The tiles below include a list of speculative-fiction works by Australian authors of ethnic backgrounds other than 'Anglo-Celtic.' Many of these works first appeared on the original blog post, published on 11 March 2015 (and still available here). Since that date, however, more works have been published or uncovered.
Our focus here is on the declared cultural and ethnic background of the authors, rather than the backgrounds of the characters or the origins of the story's mythos.
This means omitting such well-known works as the oeuvre of Patricia Wrightson. It also means not drawing attention to less well-known works such as The Long Way Back, in which African scientists explore the long-forgotten ruins of the British Isles.
But our concern here is to draw out the diverse writers who are producing speculative-fiction in Australia–and what a range of them there are.
The works are divided into general sections, to make the lists easier to navigate. Click on a tile to open up the list. For the purposes of this list, a series is three works or more, so works that include a book and its sequel will appear under other categories.
Note: Main links take you to the AustLit record for the works. Where possible, we have also included links to the works themselves.
Sylvester Abanteriba was living and working in Australia when he wrote this novel, in which a team of South African scientists make contact with life on Mars, only to find that the Martians have been watching Earth, and they don't like what they've seen, especially apartheid.
A tale of two brothers and their adventures on a wildly innovative airship, Passarola Rising marks a change from Azhar Abidi's usual historical realism.
Merlinda Bobis's work has long walked the boundaries of magic realism, but Locust Girl makes the uncanny explicit, as Amedea wakes from her ten-year sleep with a locust embedded in her brow, and sets out to walk through the border of her dry land.
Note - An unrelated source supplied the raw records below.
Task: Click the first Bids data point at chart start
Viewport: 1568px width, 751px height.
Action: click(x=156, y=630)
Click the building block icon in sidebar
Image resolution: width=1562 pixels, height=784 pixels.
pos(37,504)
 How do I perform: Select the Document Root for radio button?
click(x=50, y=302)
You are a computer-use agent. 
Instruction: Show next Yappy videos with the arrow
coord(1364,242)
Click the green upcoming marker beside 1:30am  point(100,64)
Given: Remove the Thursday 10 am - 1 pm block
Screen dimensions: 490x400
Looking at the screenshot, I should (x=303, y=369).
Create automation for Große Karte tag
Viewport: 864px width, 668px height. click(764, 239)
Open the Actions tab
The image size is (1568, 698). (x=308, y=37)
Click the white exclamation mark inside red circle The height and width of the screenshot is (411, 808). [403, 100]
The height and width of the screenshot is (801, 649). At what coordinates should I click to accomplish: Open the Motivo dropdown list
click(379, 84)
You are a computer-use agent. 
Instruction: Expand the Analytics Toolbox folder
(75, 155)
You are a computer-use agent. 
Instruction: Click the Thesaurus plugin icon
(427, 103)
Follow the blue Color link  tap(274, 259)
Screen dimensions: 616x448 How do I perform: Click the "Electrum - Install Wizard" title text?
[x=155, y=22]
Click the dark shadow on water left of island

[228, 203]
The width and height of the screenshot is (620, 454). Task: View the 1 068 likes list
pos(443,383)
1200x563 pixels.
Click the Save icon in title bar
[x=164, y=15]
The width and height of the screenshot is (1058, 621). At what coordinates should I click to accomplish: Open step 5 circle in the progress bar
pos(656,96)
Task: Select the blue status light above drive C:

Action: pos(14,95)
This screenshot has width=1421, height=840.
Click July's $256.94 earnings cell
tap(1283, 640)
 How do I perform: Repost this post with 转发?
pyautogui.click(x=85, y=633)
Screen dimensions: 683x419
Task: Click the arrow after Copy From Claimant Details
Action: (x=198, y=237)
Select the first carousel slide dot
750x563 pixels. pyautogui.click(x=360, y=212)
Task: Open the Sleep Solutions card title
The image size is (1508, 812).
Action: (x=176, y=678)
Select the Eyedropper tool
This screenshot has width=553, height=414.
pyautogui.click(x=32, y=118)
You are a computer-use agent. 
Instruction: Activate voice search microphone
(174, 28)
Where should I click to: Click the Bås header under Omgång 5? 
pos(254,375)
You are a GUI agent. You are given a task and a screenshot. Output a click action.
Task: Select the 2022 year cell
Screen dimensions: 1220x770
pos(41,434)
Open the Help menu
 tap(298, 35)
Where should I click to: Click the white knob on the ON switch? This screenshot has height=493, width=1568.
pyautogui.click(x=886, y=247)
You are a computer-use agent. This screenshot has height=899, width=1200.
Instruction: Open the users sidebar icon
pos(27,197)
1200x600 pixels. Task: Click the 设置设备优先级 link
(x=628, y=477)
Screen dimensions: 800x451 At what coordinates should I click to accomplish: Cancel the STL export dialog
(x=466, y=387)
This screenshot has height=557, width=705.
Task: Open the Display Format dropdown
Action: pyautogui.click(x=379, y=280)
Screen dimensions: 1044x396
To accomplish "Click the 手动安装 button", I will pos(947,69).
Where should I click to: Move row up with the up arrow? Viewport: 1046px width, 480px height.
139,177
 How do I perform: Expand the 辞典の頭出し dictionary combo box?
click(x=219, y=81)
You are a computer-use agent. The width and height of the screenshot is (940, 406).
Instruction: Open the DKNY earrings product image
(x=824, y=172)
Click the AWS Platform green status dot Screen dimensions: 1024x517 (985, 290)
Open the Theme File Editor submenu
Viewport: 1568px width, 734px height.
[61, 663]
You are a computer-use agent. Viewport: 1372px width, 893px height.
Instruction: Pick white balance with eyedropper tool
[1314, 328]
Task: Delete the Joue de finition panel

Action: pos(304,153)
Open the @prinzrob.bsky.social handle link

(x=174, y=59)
Michelle de Kretser is not known for her speculative fiction, but among her many prize-winning works is this ghost story, an extended pathetic fallacy in which the dawning of spring brings ghosts to a new life.
Two voices coincide in A Tree Like Rain: a bored middle-class woman in the contemporary US and a brilliant teenage scientist in the unimaginably far future. It is Samar Habib's only full-length work, although she has also published poetry.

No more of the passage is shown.